Saturday, February 7, 2009

And not a drop to drink - Leak and Soak Tests

Owning an old house has some advantages. You can enjoy its period architectural details and perhaps find some hidden treasures. When we did some house renovations, we found newspapers from 1923 in one wall of the house. It was quite a surprise to be able to read contemporary sports coverage of Babe Ruth[1]! Owning an old house also means that you are always performing maintenance. I remember late one cold January night when I woke up to the sound of water dripping. It wasn't the bathroom, it was a vintage cast-iron radiator drippig water through the ceiling. Nothing had changed in the water pressure, but the washers in the radiator had just been worn down by prolonged use. Another time, a massive rainstorm resulted in a leak in the roof. The roof had performed well for years of less severe rain storms or equally severe, but shorter downpours, but the extended high level of rain simply soaked through it.

In the first case, the problem wasn't that the level of water traffic had increased beyond what the radiator "system" could manage, it was the accumulated damage of a relatively low level of traffic over time. In the second case, the problem was that the roof "system" was overwhelmed by prolonged exposure to a high level of traffic.

OK - what do all these expensive home repairs have to do with software testing? Just this; when you go about designing stress tests for your product or application, you should include "leak" and "soak" tests* in your plan.

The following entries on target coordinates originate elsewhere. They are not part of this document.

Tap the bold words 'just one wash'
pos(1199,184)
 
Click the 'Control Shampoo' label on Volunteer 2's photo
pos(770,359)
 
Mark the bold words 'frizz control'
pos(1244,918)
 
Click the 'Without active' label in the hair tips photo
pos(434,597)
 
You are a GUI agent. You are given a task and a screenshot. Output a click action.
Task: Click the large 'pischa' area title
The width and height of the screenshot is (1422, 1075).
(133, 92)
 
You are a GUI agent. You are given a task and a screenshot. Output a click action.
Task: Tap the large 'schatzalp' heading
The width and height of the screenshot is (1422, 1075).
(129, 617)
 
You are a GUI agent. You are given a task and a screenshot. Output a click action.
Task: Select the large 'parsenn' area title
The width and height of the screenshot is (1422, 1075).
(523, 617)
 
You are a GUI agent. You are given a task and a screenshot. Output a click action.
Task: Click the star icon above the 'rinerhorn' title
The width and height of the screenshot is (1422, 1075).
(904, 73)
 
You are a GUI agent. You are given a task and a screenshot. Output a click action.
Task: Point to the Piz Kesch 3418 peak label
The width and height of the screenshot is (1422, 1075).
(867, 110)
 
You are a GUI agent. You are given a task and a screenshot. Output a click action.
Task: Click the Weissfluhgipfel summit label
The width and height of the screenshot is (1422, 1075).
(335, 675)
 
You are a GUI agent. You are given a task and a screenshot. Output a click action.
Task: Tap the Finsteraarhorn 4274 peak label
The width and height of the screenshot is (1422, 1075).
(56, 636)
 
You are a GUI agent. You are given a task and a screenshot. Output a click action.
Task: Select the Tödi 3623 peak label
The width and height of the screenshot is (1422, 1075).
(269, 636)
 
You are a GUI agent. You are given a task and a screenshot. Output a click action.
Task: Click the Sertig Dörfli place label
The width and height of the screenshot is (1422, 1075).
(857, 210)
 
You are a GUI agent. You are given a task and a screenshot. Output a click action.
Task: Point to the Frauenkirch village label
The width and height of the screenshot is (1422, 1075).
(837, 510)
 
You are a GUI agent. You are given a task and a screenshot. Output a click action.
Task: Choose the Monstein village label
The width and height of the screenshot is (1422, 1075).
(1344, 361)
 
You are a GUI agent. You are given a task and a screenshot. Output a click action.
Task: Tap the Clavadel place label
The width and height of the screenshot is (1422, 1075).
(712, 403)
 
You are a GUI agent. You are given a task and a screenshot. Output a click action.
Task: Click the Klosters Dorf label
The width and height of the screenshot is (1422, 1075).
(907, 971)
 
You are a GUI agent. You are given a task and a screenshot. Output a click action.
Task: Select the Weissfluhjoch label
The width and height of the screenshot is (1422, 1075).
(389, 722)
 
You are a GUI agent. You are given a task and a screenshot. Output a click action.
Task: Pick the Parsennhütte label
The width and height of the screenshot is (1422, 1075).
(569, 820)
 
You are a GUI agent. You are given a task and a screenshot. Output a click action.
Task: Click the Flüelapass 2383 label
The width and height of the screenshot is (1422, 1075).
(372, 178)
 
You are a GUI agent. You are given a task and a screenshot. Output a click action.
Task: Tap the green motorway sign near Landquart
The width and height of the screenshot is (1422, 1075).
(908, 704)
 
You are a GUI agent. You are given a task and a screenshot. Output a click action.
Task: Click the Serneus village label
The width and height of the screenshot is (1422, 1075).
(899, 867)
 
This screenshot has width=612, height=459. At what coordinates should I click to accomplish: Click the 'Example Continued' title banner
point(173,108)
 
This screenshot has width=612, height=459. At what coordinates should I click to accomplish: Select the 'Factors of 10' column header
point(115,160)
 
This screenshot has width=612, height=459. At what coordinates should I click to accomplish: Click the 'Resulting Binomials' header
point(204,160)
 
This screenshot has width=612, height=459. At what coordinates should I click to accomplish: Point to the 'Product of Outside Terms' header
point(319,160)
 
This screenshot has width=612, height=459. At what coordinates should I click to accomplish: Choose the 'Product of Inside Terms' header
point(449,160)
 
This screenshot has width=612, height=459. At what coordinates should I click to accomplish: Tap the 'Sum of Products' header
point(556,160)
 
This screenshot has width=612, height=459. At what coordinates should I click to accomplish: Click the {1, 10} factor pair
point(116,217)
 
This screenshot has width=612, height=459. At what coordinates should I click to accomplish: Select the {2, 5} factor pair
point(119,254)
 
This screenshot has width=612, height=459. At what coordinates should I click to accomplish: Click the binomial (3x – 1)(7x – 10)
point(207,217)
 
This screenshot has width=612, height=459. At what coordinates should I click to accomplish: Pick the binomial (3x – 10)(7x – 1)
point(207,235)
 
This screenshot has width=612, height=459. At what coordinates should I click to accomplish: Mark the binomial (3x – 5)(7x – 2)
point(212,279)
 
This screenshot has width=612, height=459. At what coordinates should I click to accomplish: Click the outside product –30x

When some people approach stress test planning, they treat the tests as a blunt instrument with which they try to assault the system under test. This type of scorched earth approach to testing can result in system failures being encountered, but these failures can be difficult to diagnose and reproduce. A combination of disciplined leak and soak tests can help you better identify the root causes of stress related system failures.

How do leak and soak tests differ? The differences can be thought of in the terms of the radiator and roof failures that I mentioned above.

In a leak test, you tend to run the system under a manageable, and tracable level of traffic for an extended period, to determine of the accumulated weight of usage causes a system failure. The classic case is when you are looking for a memory leak. The taffic load should not be extreme.

It may be that each system action results in a very small memory leak, or in the premanent allocation of some other system resource. If you run this test once, the leak may occur, but in the context of a system with several GB of memory, and a process that is using several MB of memory, you might not notice that the memory or system resource is not freed up when the test completes. But, if you repeat the test, and observe the process under test a tool such as JBoss Profiler[2], and observe the system with utilities such as top, sar, or vmstat, then you may be able to spot a trend of when system resources are used and not released. A great way to begin a leak testing regimen, is by observing the memory and system resource use of the software under test in an idle state. Just start up the server or application product under test and then leave it alone for an extended period. You may find that it's use of system resources increases over time, just through its self-maintenance, even when it is not actively processing user or client requests.

So, in a leak test, the key variable in the test equation is time.

In contrast, a soak test, hits the system under test with a significant test load, and maintains that load over an extended period of time. A leak test may involve running traffic through the system under test on only one thread, but a soak test may involve stressing the system to its maximum number of concurrent threads. This is where you may start to see inter-thread contention issues or problems with database connection pools being exhausted. If you can establish a reliable baseline of system operation with a leak test that runs over an extended period of time, then you can move onto more aggressive tests such as soak tests. If, however, a leak test exposes system failures, then you would probably encounter the same types of failures with soak tests. But, the level of traffic used in a soak might make these failures harder to diagnose.

So, in a soak test, the key variables in the test equation are both time and a sustained high load level.

To sum it up, if a leak test is passive aggressive in nature, a soak test is just plain aggressive.

* Dzięki Jarek!

References:

[1] http://en.wikipedia.org/wiki/Curse_of_the_Bambino
[2] JBoss Profiler - http://www.jboss.org/community/docs/DOC-10728

1 comment:

Michael Kelly said...

What a fantastic post. That's probably the most accessible description I've seen of the two approaches.